Que la montagne est belle, vue de loin. L’air humide ou serein tour à tour / Et tout à la fois les vents, les pluies, la grêle, les éclairs / Chantent le Créateur à leur manière / Et nous, à la manière d’un cantique concertant / Chantons amen, disons alleluia. Ainsi priait l’évêque d’Auch, saint Orience [7], voici deux siècles.

Bessus

[1] Procédé rhétorique consistant à utiliser des paronymes (mots qui présentent avec d’autres mots une certaine analogie phonétique, mais sans avoir le même sens) de façon rapprochée.

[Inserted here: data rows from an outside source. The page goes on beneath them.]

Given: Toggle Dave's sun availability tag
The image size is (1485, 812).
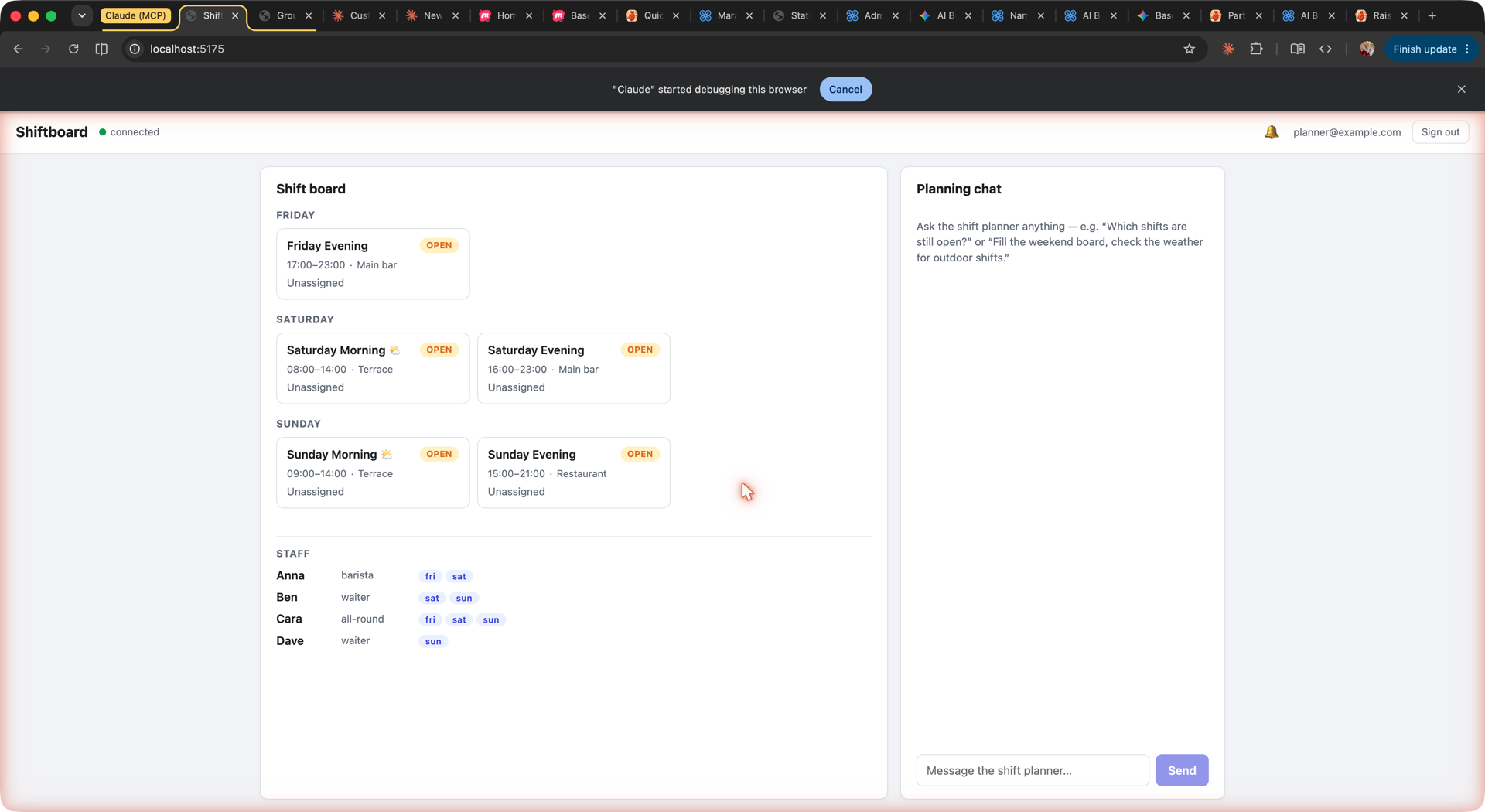Looking at the screenshot, I should click(x=433, y=641).
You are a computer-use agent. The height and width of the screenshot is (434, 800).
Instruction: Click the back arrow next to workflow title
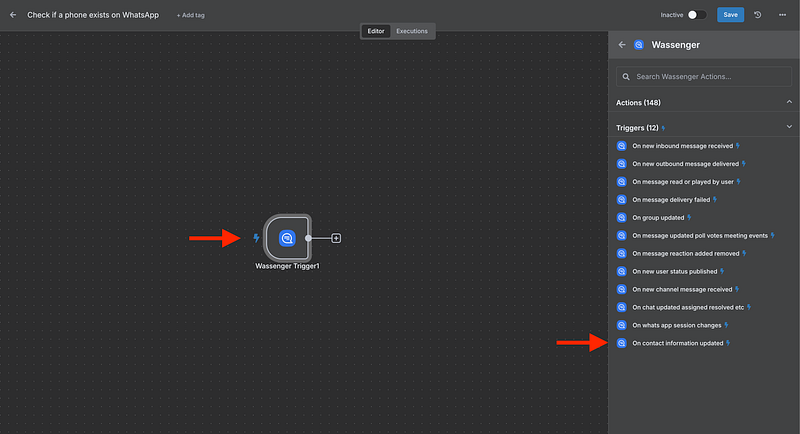point(13,15)

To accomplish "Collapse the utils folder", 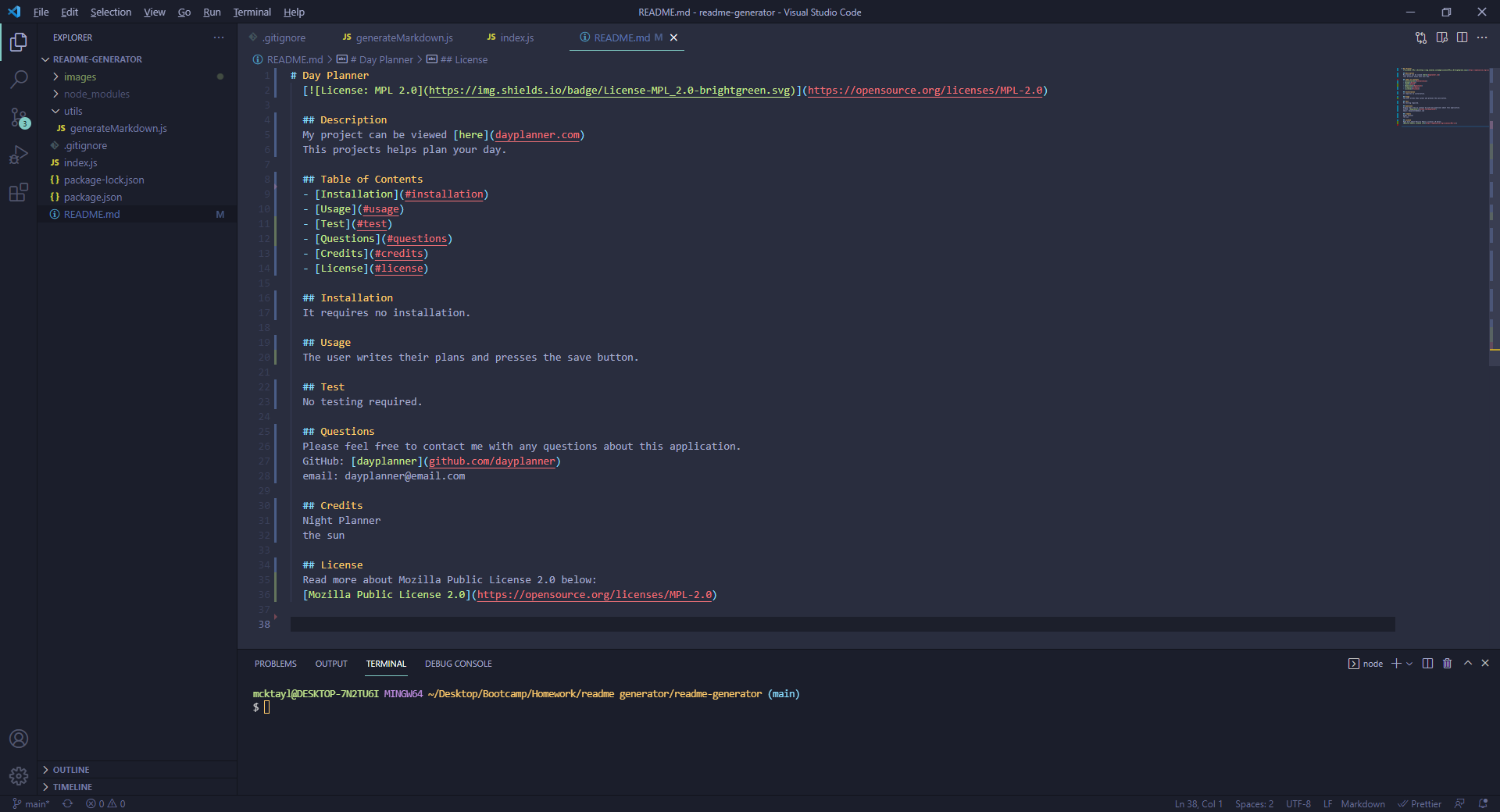I will (74, 111).
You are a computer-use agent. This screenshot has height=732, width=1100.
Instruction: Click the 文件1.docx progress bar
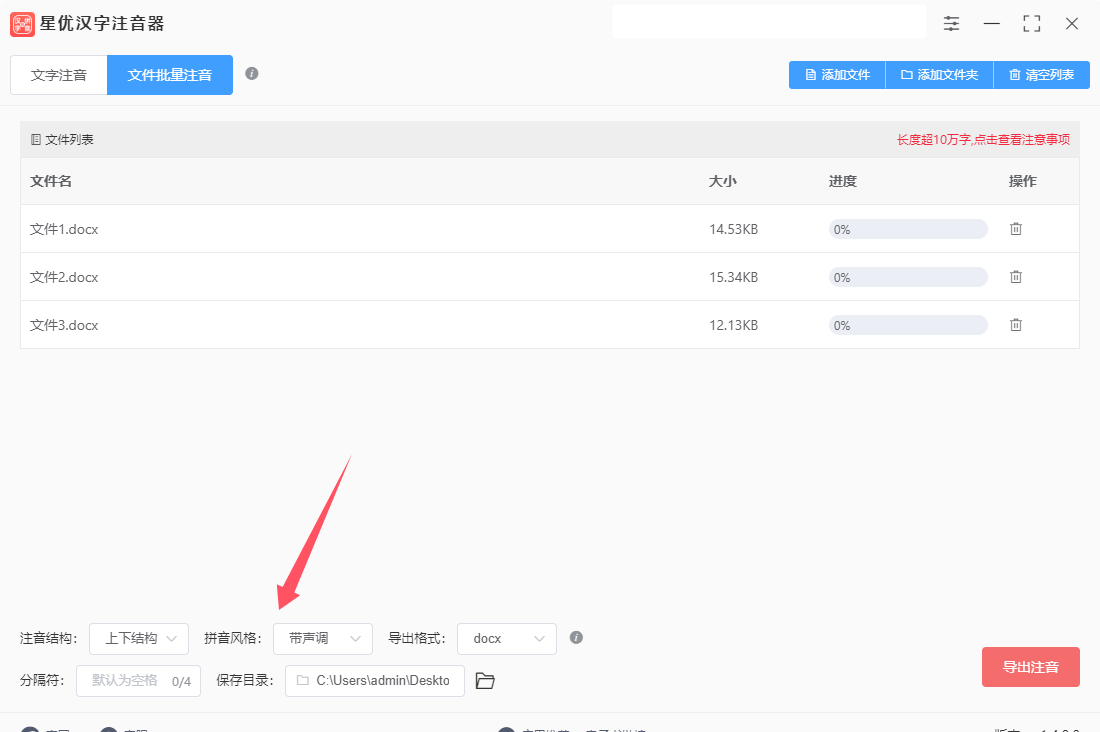(x=907, y=229)

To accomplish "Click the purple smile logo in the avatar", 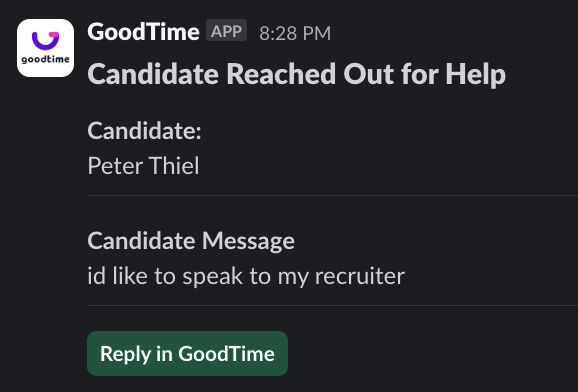I will [x=45, y=41].
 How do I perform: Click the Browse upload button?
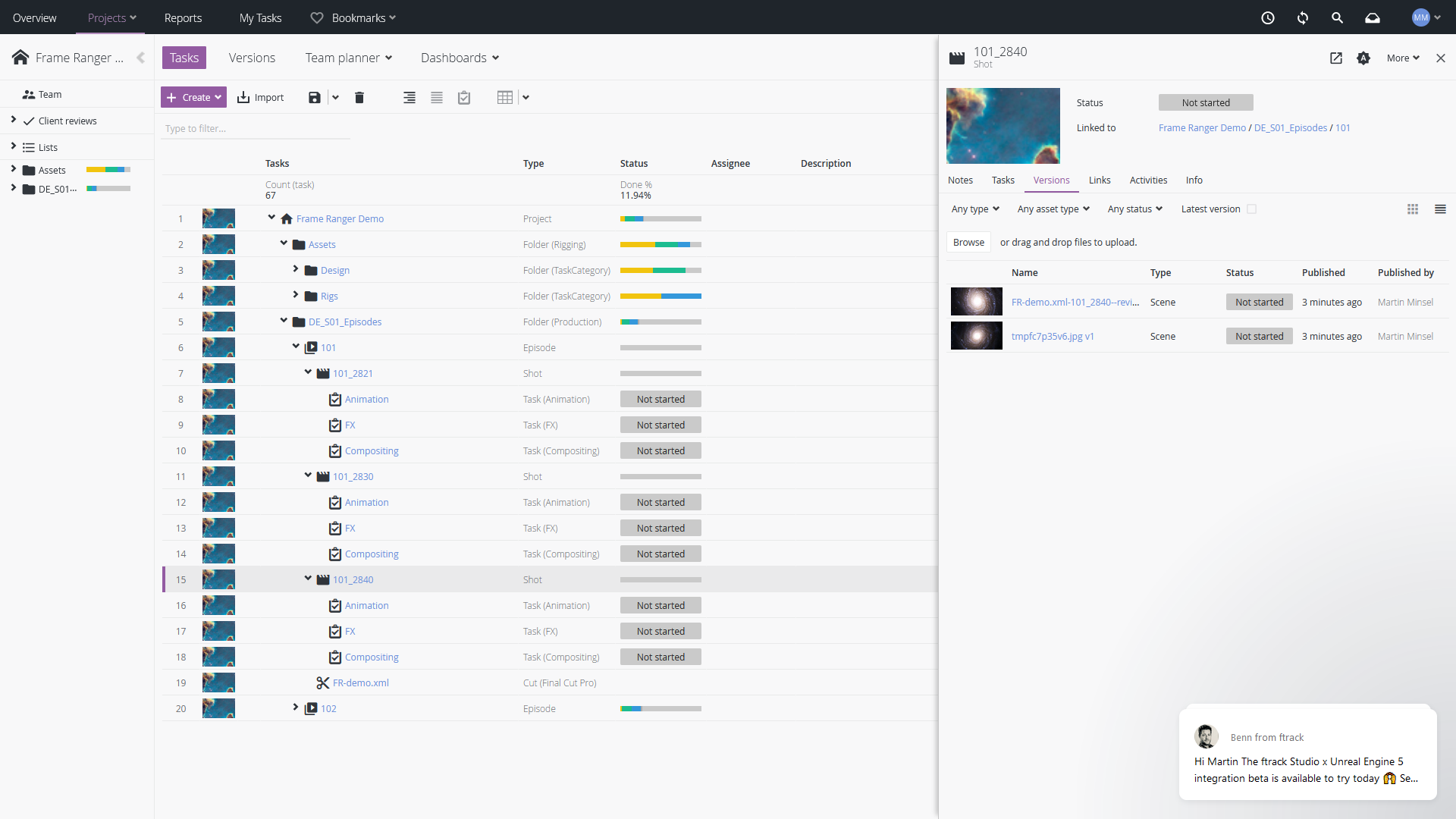[x=968, y=242]
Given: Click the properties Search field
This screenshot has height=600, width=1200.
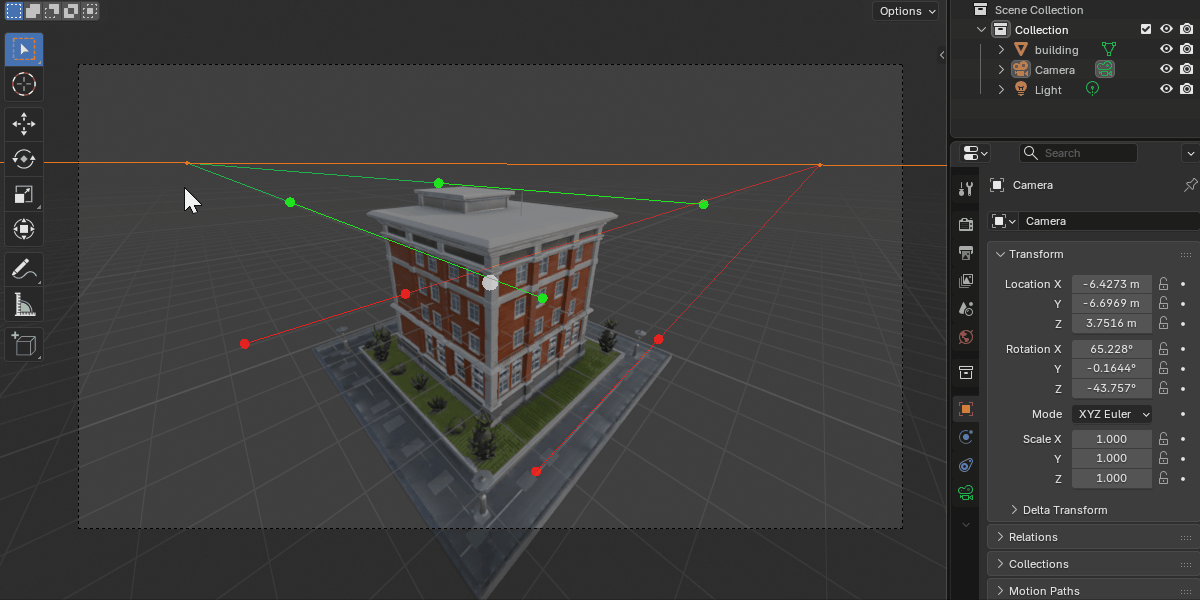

[2] Allusion certaine à la réplique du général spartiate Lysandre défendant l’usage de la ruse quand la force défaille. In Plutarque, Vie de Lysandre 7,6.

[3] Forte résonance du psaume 18,34.

[4] Bessus connaît bien ses auteurs, même quand il ne donne pas les références : Isidore de Séville, Étymologies, livre 14, ch. 8.

[5] Diodore de Sicile, Bibliothèque historique, livre V, ch. XXXV.

[6] Un colloque s’est tenu à Aire-sur-l’Adour les 8, 9 et 10 septembre 2006, à l’occasion du « XVe centenaire du Bréviaire d’Alaric : les fondements de la culture européenne ». Les Actes ont été publiés en 2008 sous la direction de Michel Rouche et Bruno Dumézil. Les dix-huit communications ont permis de renouveler largement les connaissances sur le contexte de production et l’influence du Bréviaire d’Alaric.

[7] Bessus identifie Orience, l’auteur d’un guide moral et de prières hymniques avec l’évêque homonyme d’Auch du V ème siècle. Or, il n’y a pas de certitude à ce sujet, selon Henry Spitzmuller, auteur de la Poésie latine chrétienne du Moyen-Âge, DDB,1971.